En 2012, le Parlement genevois adopte une motion de l’UDC demandant que les directeurs du primaire enseignent à 50%. Elle argue que le travail de terrain ne saurait nuire à l’exercice de leur tâche, tout au contraire, et que cela serait un coup de pouce bienvenu pour les enseignants. Une exigence allégée par la suite, lors de l’étude du projet de loi sur l’instruction publique (LIP): au lieu du mi-temps, les directeurs devront consacrer «une partie de leur temps à l’enseignement», pour des cours d’appui par exemple. Car, entre-temps, leur nombre a fondu, passant de 93 à 58.

L'Etat prend acte

Pour autant, les directeurs s’opposent à cette idée, au motif que le Parlement aurait violé leur droit d’être entendu. Mais la Chambre constitutionnelle vient de doucher leur espoir. Elle estime suffisant que l’association ait été entendue dans le cadre de l’examen du projet de la motion. Ce qui ne convainc pas ses avocats, Romain Jordan et Thomas Barth: «Opposer aux directeurs le fait qu’ils auraient été entendus, il y a deux ans, dans le cadre d’une motion pour justifier le caractère impromptu et empressé de l’adoption du projet de loi est pour le moins contestable.»

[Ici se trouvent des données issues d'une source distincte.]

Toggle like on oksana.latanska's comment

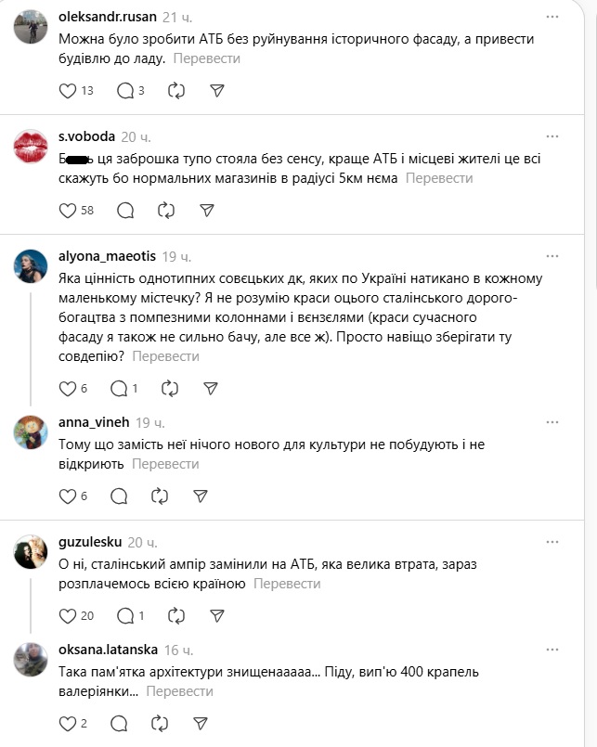(x=67, y=723)
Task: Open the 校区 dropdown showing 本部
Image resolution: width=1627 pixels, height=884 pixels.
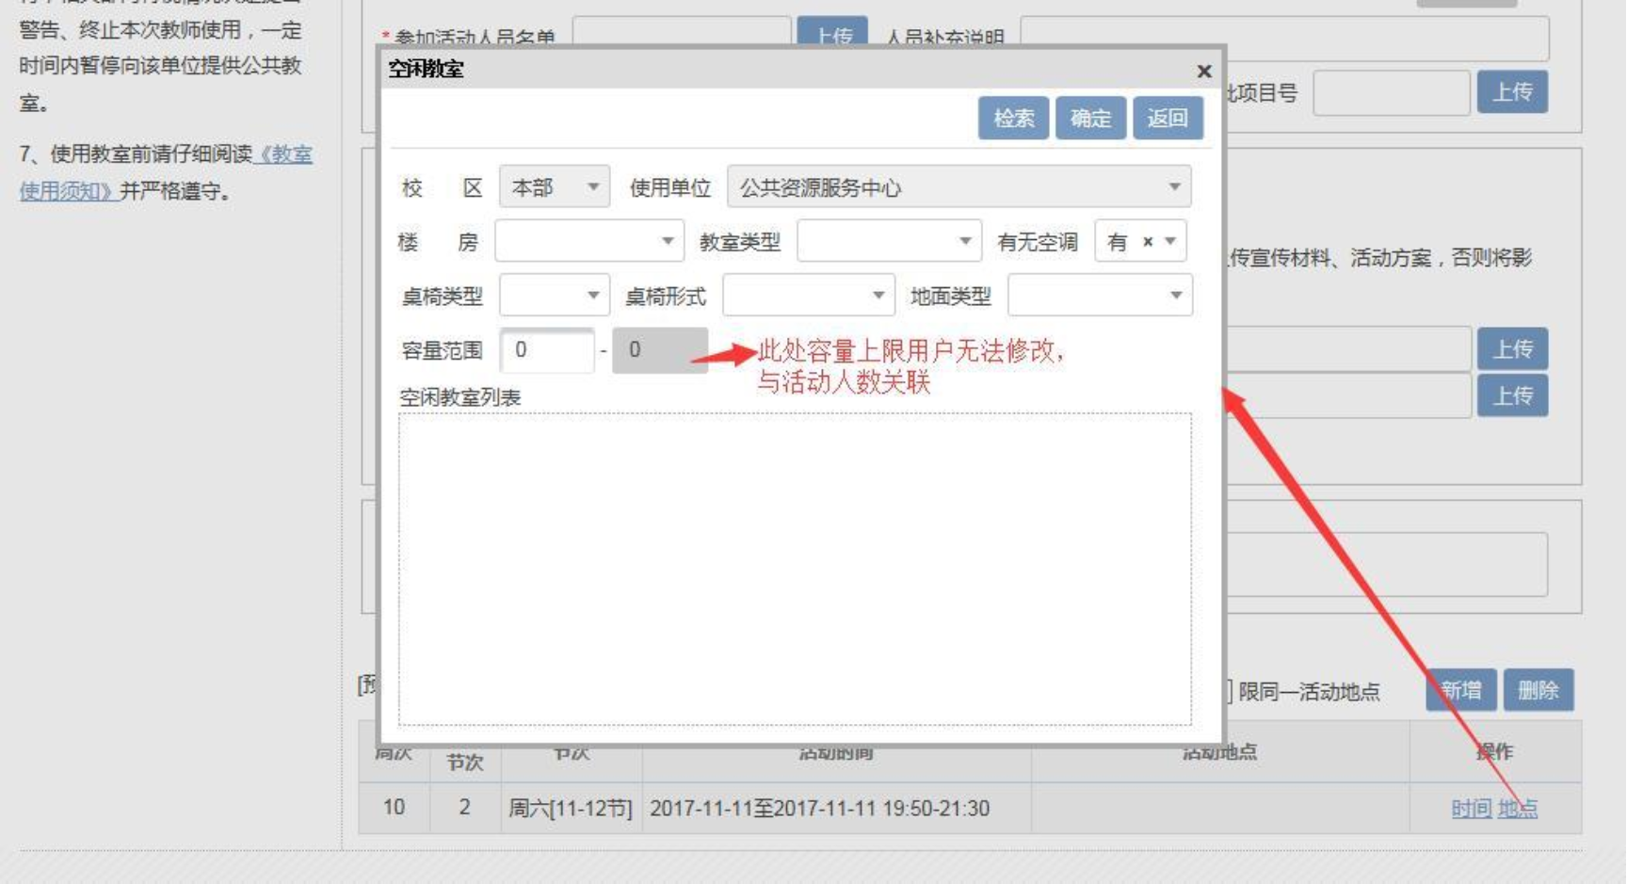Action: [554, 187]
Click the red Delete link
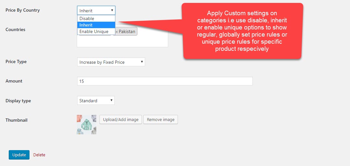The height and width of the screenshot is (166, 350). pyautogui.click(x=39, y=155)
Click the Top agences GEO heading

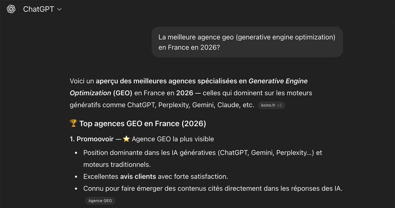(142, 123)
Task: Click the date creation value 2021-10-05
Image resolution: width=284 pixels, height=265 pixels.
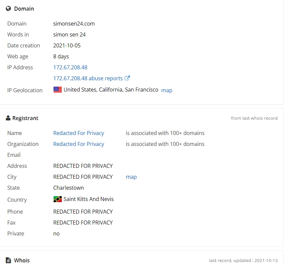Action: coord(67,45)
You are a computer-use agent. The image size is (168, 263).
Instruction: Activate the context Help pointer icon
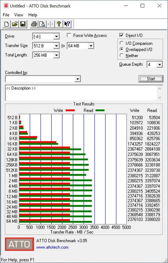coord(67,24)
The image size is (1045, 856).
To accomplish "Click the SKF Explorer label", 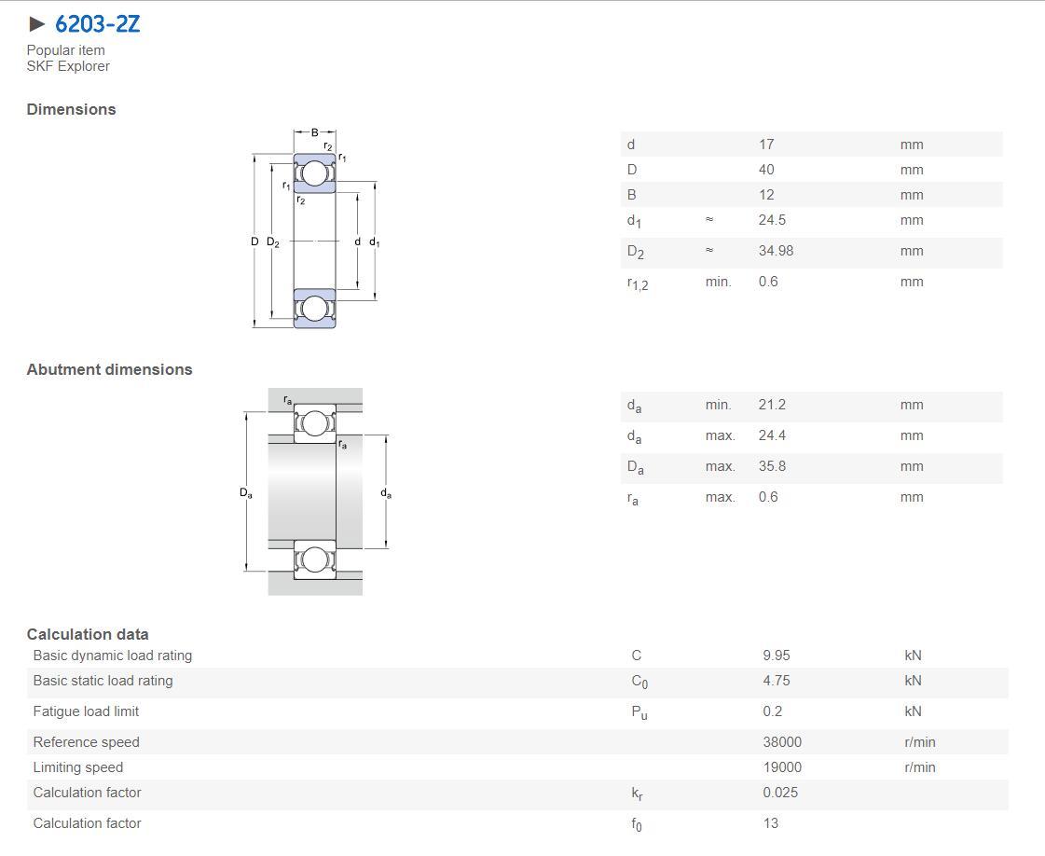I will 68,66.
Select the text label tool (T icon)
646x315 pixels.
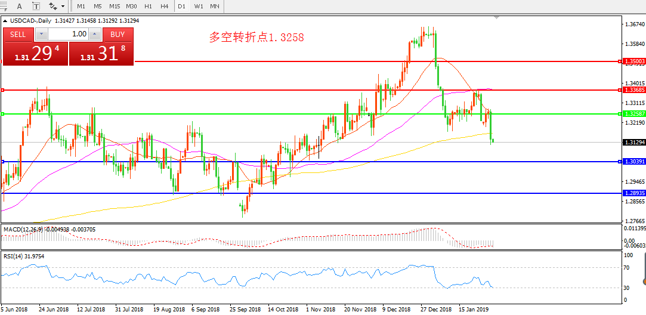(x=36, y=6)
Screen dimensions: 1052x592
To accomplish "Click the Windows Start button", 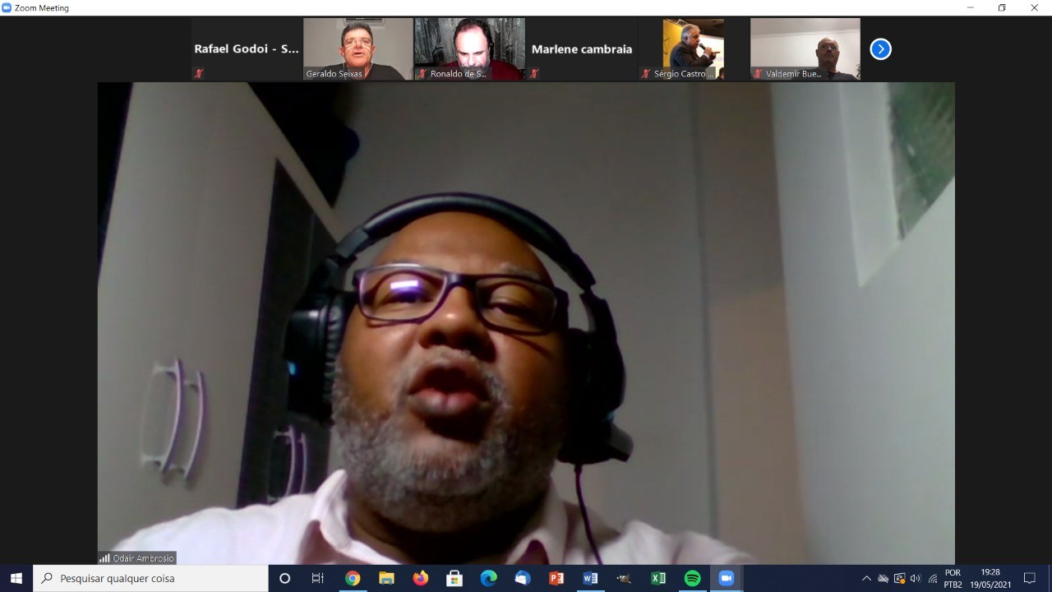I will click(x=16, y=578).
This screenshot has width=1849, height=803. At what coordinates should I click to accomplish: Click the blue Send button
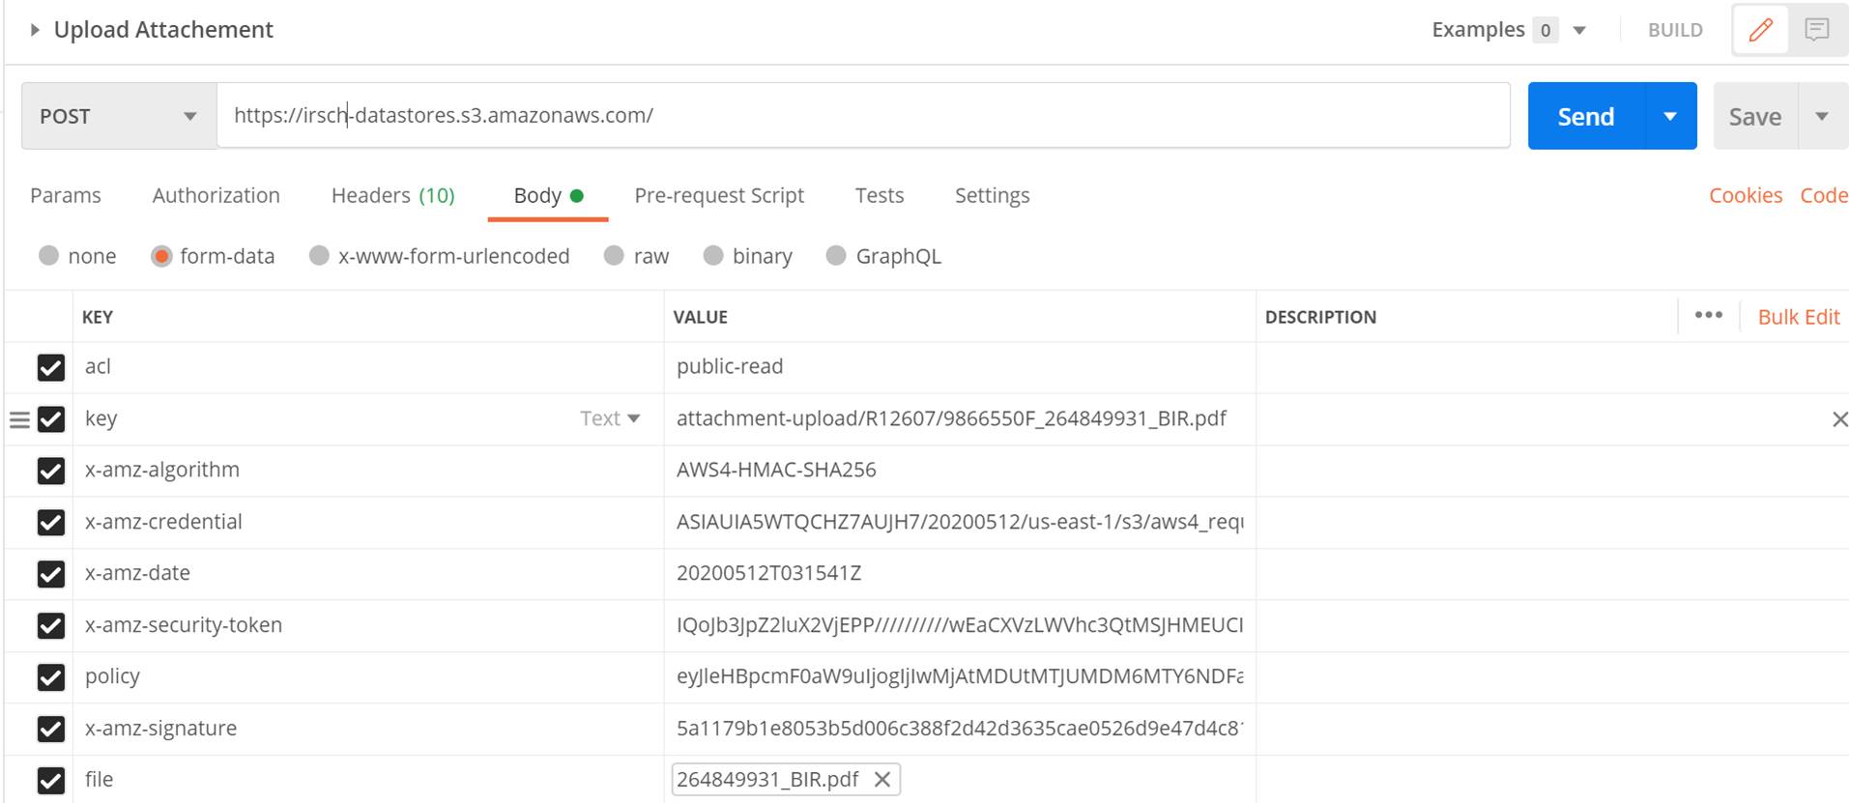point(1585,116)
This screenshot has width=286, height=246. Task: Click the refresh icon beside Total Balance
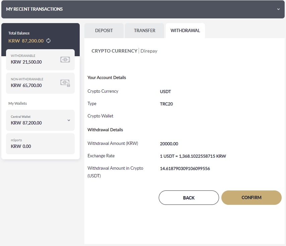click(49, 41)
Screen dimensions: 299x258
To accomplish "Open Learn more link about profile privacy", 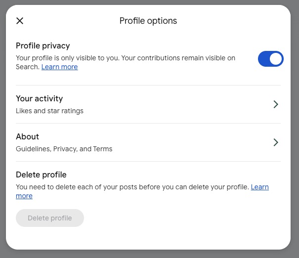I will [x=59, y=67].
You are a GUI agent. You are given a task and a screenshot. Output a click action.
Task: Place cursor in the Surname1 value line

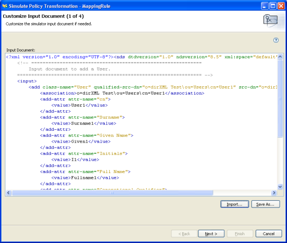84,123
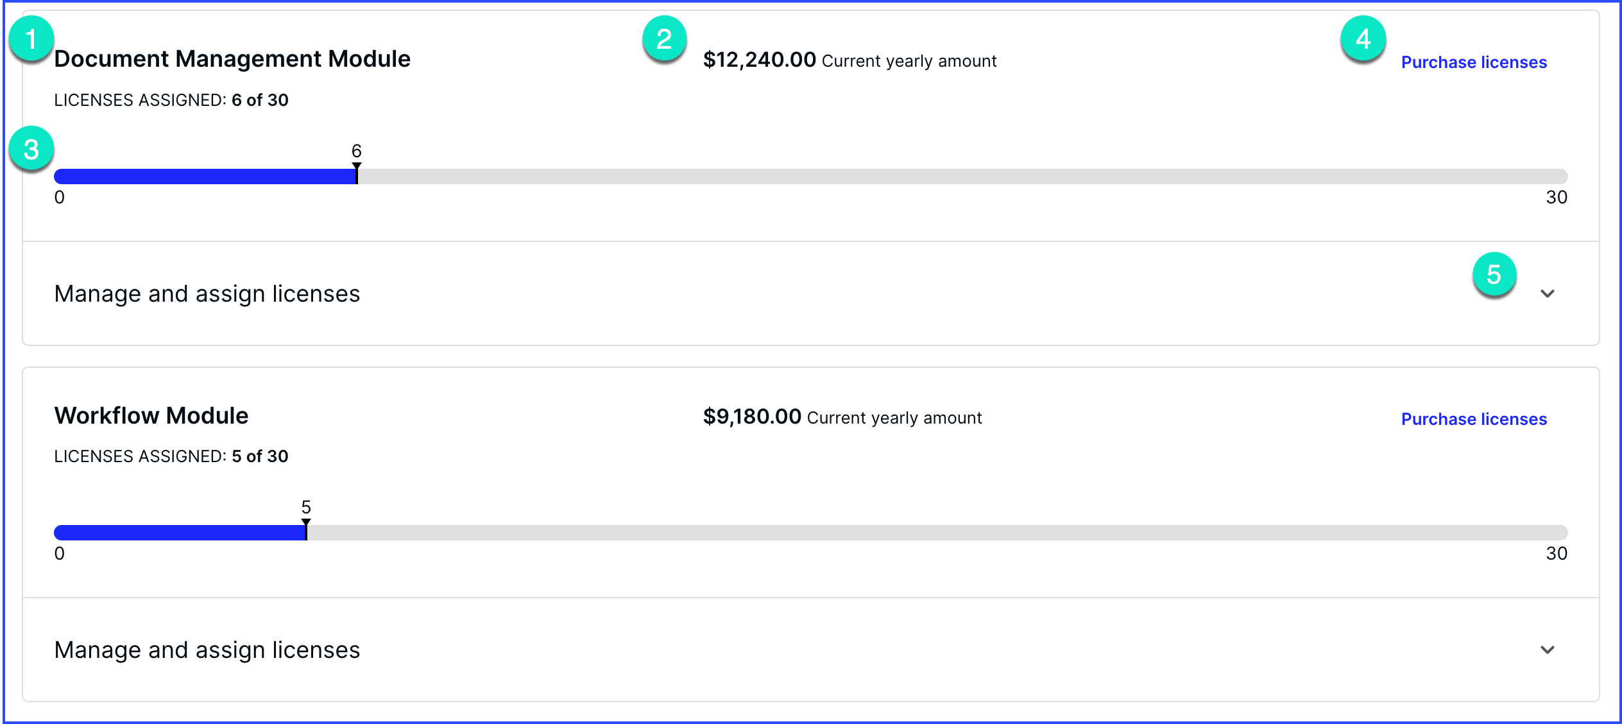Open Purchase licenses for Workflow Module
The height and width of the screenshot is (724, 1622).
1474,419
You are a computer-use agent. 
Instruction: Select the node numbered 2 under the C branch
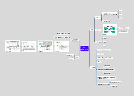click(104, 42)
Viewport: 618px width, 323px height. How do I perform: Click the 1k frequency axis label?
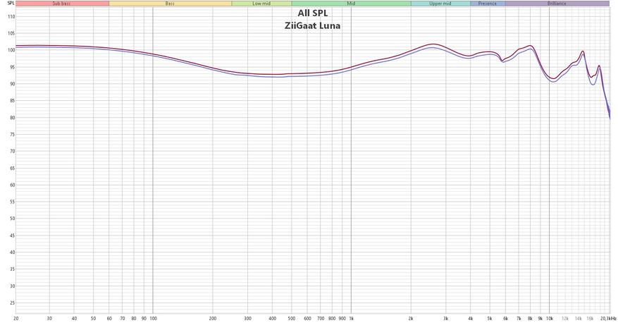coord(351,318)
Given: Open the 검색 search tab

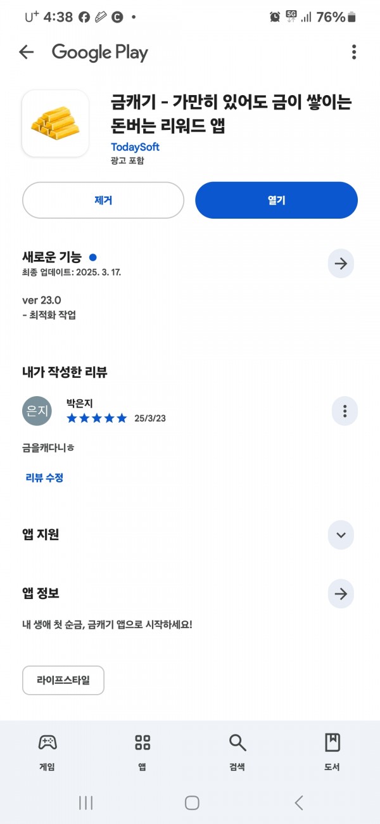Looking at the screenshot, I should point(238,752).
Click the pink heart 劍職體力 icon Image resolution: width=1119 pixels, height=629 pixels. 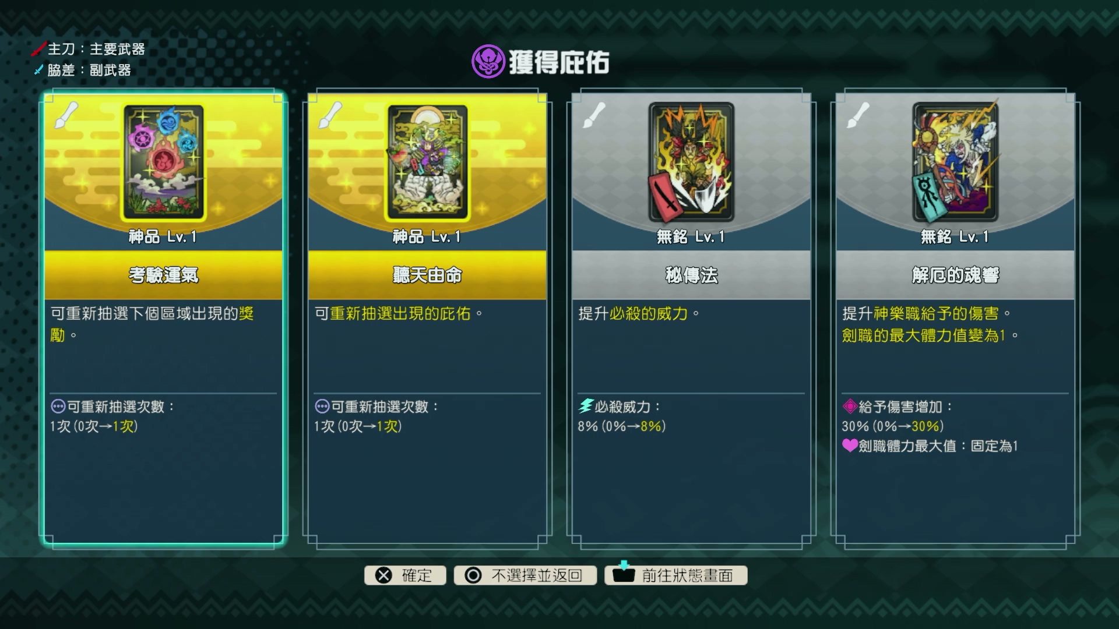click(850, 446)
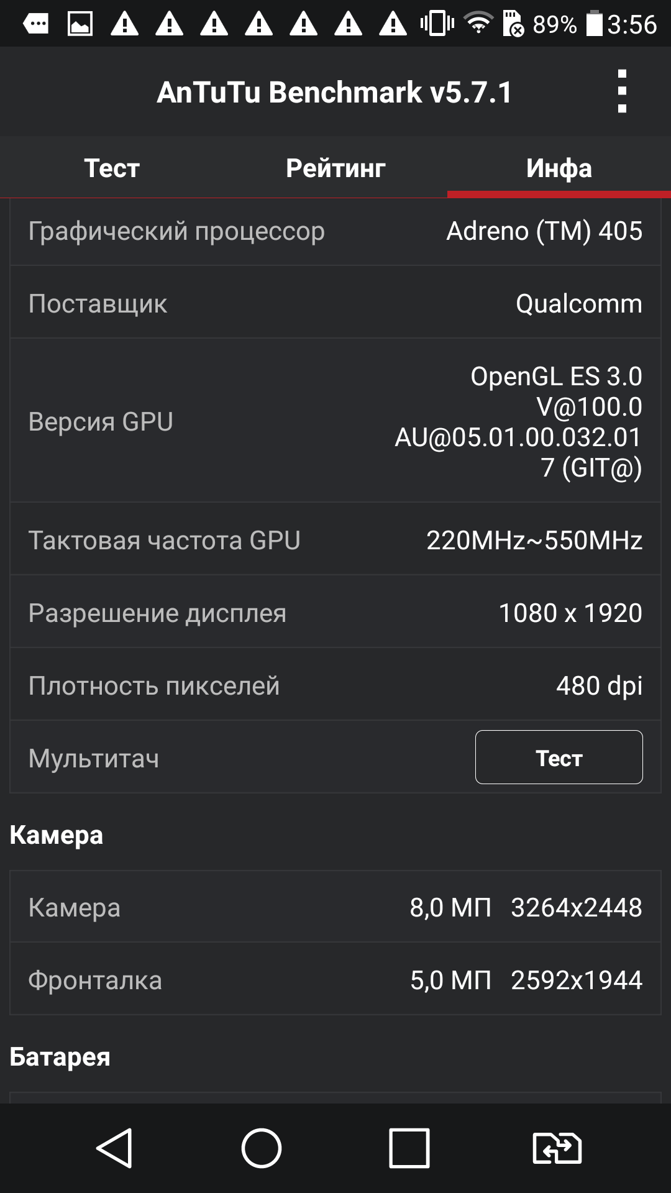671x1193 pixels.
Task: Tap the screen-switch icon in navigation bar
Action: (x=557, y=1148)
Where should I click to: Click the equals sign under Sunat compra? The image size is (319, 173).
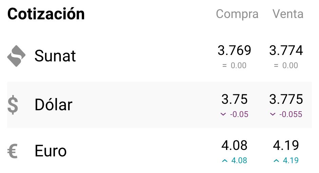point(224,66)
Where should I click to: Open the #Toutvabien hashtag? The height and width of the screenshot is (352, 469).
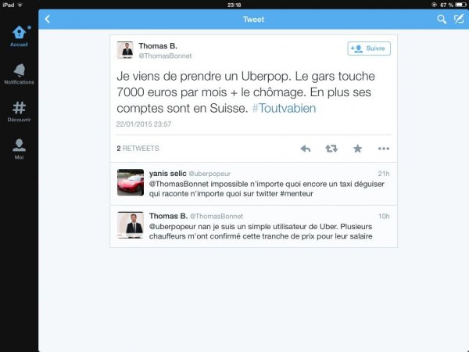284,109
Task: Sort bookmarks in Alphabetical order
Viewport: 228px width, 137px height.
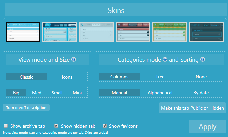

De son côté, le député PLR Jean Romain se réjouit de cette victoire: «La Cour rappelle qu’il appartient au Grand Conseil de faire des lois et qu’il n’y a pas lieu de s’en émouvoir!» Un avis que la conseillère d’Etat Anne Emery-Torracinta est loin de partager: «Les directeurs sont responsables d’effectifs d’élèves se situant entre 450 et 800 individus. Initialement au nombre de 93, nous sommes passés au nombre de 58 établissements scolaires. C’est une augmentation de charge considérable. Raison pour laquelle je n’ai jamais été favorable à l’enseignement des directeurs. Mais le DIP prend acte de la décision de justice, qui concerne une décision du Grand Conseil, et s’y conformera.»